→ AIM OF THE TASK
Copy out the entries word for word, leaving images aside.

--- INFORMATION ---

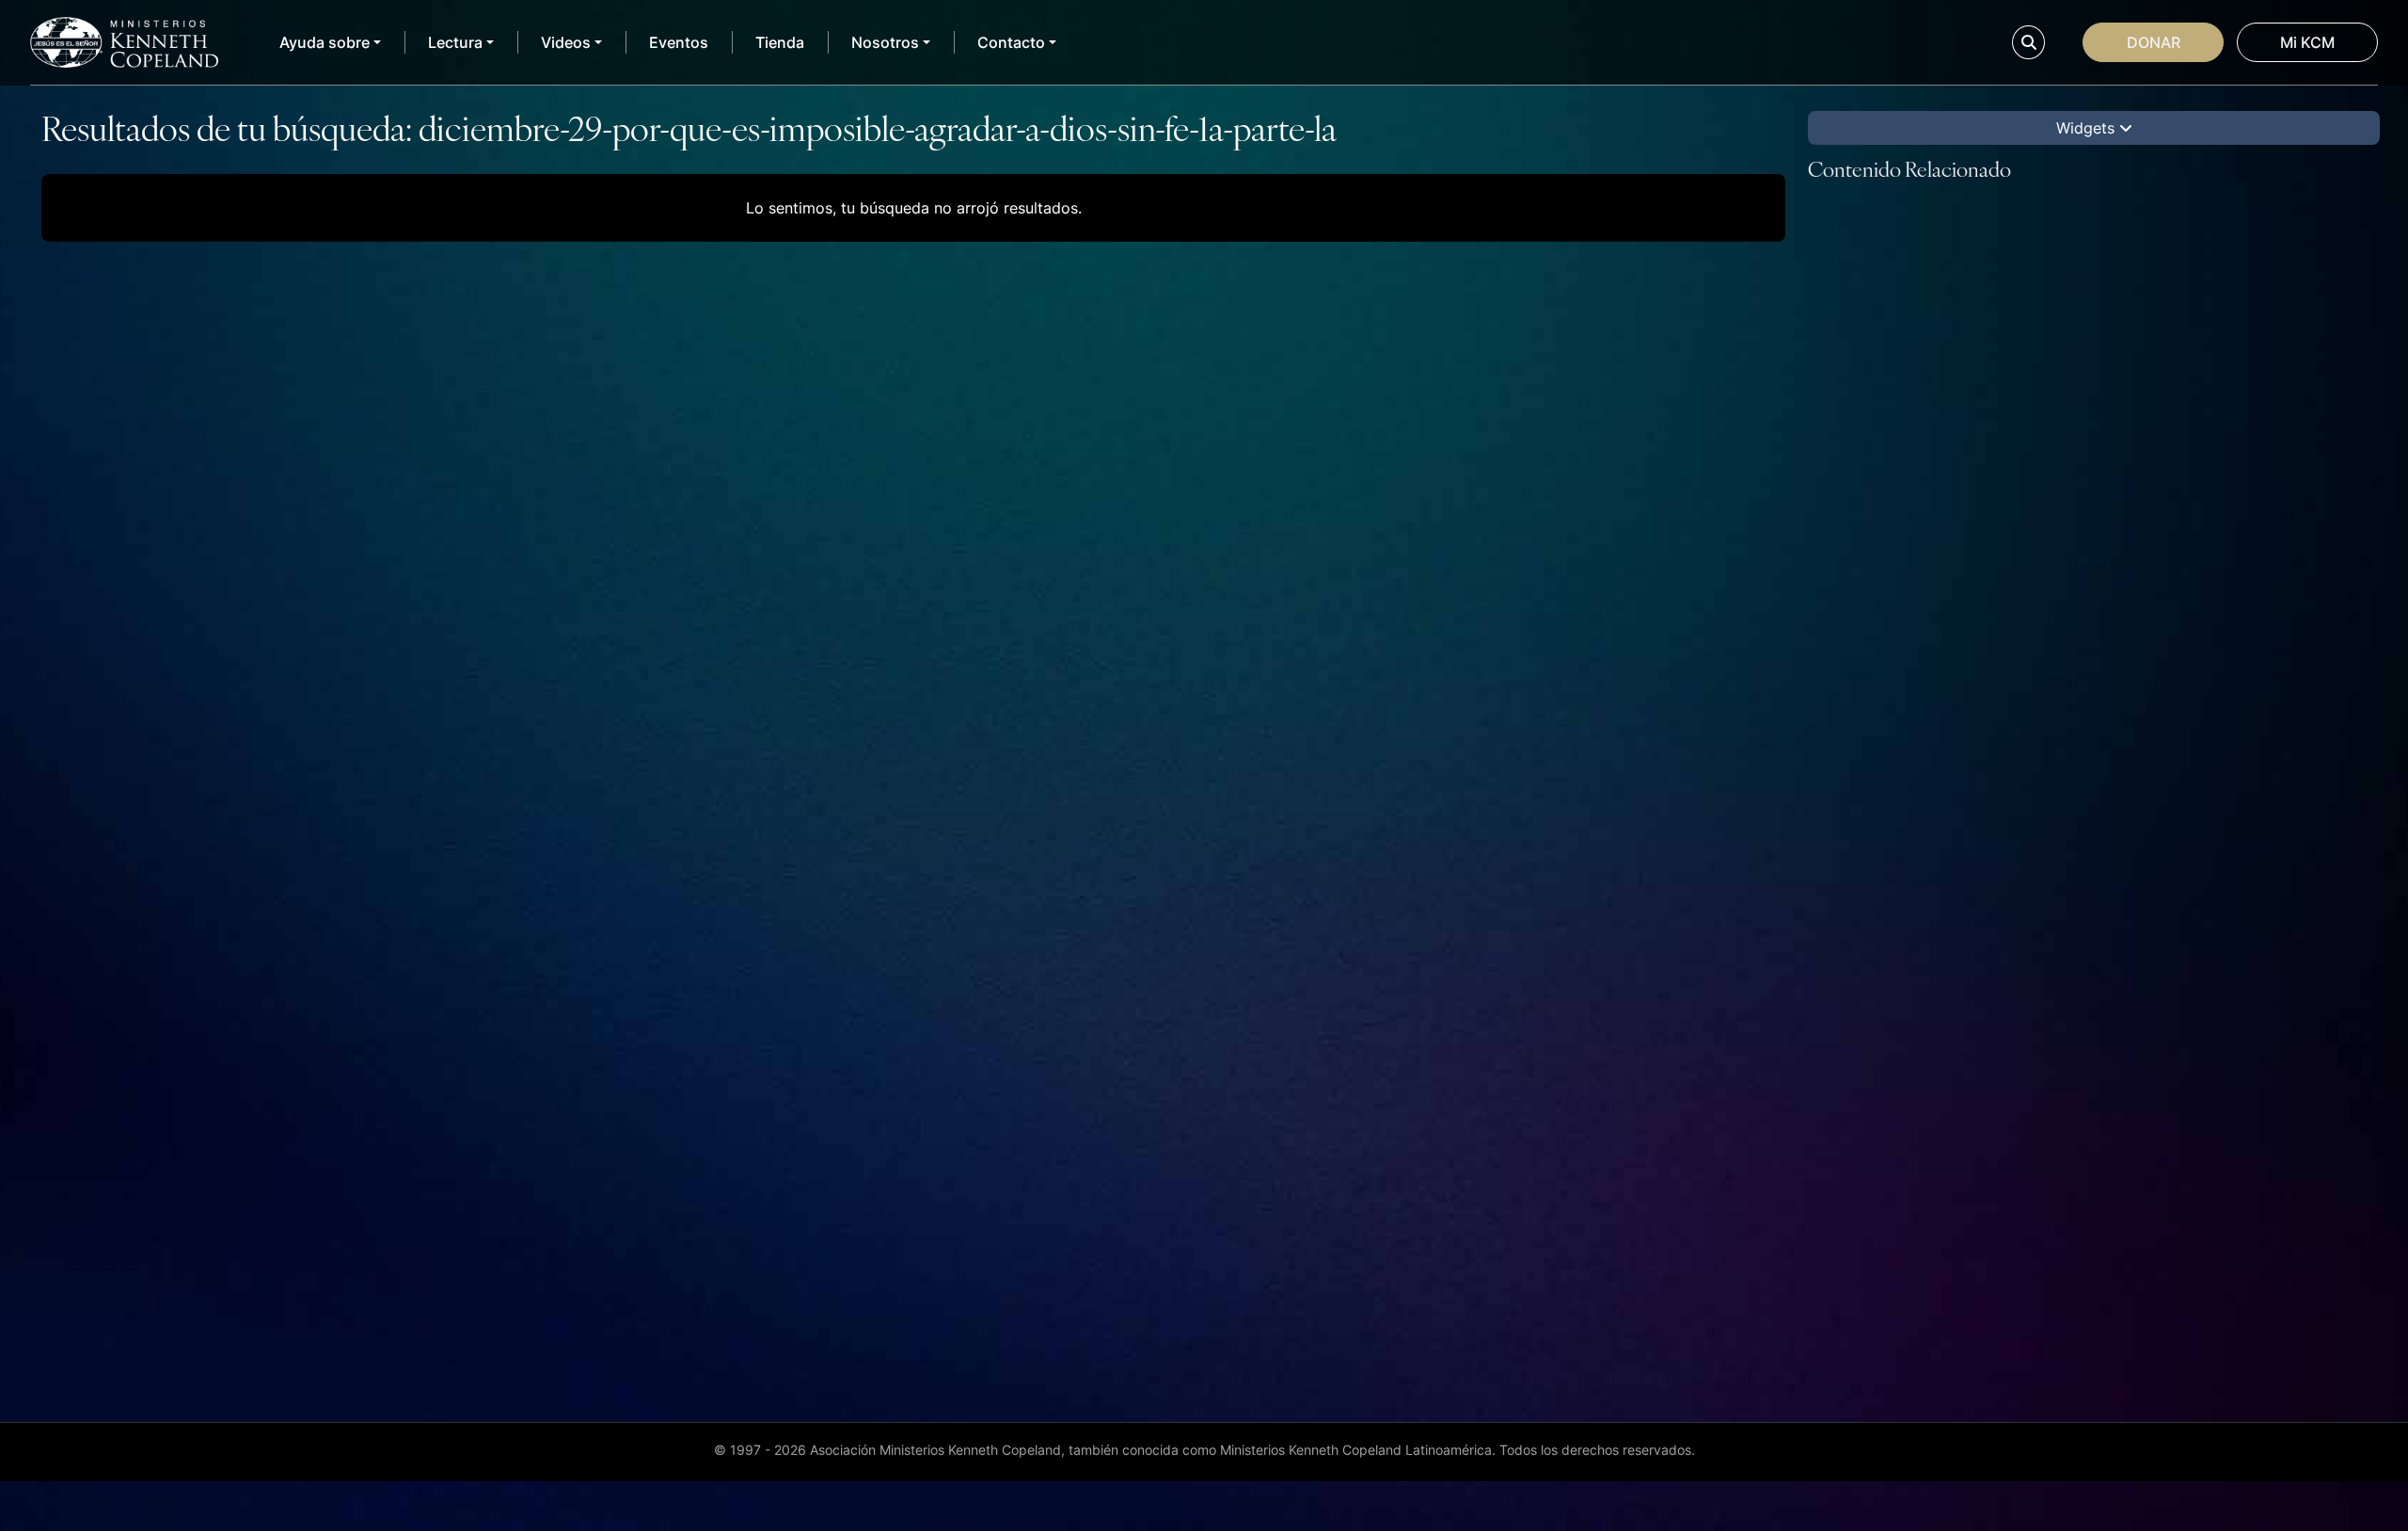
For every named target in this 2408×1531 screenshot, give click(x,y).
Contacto (1011, 42)
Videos (566, 42)
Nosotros (885, 42)
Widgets (2087, 128)
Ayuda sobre (324, 42)
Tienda (779, 42)
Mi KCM (2307, 42)
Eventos (678, 42)
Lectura (455, 42)
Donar (2153, 42)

---

→ SOLUTION TO THE EXERCISE
For every named target in this 2408×1531 screenshot, give click(x,y).
Contacto (1011, 42)
Videos (566, 42)
Nosotros (885, 42)
Widgets (2087, 128)
Ayuda sobre (324, 42)
Tienda (779, 42)
Mi KCM (2307, 42)
Eventos (678, 42)
Lectura (455, 42)
Donar (2153, 42)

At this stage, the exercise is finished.